Problem
Every line below from the one containing "http://prntscr.com/m2lb46 (969, 496)" through the one containing "Omlaag (722, 348)" must be transcribed exactly. Omit all lines outside that stretch.

Data for analysis
******
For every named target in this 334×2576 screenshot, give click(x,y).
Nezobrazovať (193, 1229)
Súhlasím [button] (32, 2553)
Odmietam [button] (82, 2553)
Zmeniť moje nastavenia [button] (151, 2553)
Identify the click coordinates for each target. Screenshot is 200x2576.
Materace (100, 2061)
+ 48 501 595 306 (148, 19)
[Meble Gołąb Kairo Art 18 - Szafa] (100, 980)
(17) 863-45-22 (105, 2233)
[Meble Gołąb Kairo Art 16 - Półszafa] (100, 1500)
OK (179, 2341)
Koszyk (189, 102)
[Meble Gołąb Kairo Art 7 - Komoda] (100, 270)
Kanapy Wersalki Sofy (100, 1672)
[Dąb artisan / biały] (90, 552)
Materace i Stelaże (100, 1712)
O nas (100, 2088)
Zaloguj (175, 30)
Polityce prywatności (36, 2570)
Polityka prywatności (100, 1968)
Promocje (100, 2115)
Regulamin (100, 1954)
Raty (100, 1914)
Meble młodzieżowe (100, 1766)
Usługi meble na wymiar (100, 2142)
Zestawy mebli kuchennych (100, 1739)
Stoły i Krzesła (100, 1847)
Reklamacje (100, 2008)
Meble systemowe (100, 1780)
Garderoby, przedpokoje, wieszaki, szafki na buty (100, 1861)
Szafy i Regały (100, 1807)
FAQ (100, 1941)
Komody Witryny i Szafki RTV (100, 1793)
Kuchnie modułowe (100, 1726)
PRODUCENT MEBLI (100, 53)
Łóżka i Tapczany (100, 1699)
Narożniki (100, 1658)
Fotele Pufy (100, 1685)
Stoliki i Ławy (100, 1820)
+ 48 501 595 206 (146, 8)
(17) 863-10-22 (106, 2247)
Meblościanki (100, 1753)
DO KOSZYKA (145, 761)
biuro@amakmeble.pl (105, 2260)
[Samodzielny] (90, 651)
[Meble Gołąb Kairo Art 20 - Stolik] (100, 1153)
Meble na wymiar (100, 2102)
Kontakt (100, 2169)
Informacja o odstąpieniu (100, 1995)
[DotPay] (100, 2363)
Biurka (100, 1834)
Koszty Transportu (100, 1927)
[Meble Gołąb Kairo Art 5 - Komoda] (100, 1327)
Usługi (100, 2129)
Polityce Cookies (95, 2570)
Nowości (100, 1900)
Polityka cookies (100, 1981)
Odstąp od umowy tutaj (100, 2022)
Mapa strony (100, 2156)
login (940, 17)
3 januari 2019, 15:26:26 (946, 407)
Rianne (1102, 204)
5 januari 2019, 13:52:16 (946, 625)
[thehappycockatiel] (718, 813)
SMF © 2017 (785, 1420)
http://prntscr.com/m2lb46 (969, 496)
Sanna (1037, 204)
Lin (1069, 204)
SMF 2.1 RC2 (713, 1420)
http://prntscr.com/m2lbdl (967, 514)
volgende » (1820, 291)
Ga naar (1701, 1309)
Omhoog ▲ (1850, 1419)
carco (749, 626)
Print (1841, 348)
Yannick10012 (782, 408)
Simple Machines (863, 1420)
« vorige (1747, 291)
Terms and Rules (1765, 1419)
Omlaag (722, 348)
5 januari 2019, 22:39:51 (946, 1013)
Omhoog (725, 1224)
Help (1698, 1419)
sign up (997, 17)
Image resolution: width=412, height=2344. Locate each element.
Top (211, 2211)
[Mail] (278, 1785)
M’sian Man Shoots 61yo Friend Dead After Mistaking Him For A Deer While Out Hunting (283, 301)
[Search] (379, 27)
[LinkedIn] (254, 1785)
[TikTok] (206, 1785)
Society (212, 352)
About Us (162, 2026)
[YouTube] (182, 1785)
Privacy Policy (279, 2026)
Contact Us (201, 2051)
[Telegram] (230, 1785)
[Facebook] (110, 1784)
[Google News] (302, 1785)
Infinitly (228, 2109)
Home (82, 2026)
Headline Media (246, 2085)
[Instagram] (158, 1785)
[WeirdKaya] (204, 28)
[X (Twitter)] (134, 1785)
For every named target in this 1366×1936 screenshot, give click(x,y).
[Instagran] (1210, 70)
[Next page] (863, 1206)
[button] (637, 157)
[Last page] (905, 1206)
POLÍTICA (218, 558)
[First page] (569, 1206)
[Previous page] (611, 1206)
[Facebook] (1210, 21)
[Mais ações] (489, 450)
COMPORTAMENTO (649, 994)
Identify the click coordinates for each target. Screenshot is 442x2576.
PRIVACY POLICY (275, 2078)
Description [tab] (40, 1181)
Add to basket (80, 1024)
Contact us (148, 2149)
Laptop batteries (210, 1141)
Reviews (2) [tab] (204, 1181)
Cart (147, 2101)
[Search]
******
Problem solution
http://prntscr.com/m2lb46 (969, 496)
Sanna (1037, 204)
Lin (1069, 204)
SMF 2.1 RC2 (713, 1420)
http://prntscr.com/m2lbdl (967, 514)
volgende » (1820, 291)
Ga naar (1701, 1309)
Omhoog ▲ (1850, 1419)
carco (749, 626)
Print (1841, 348)
Yannick10012 (782, 408)
Simple Machines (863, 1420)
« vorige (1747, 291)
Terms and Rules (1765, 1419)
Omlaag (722, 348)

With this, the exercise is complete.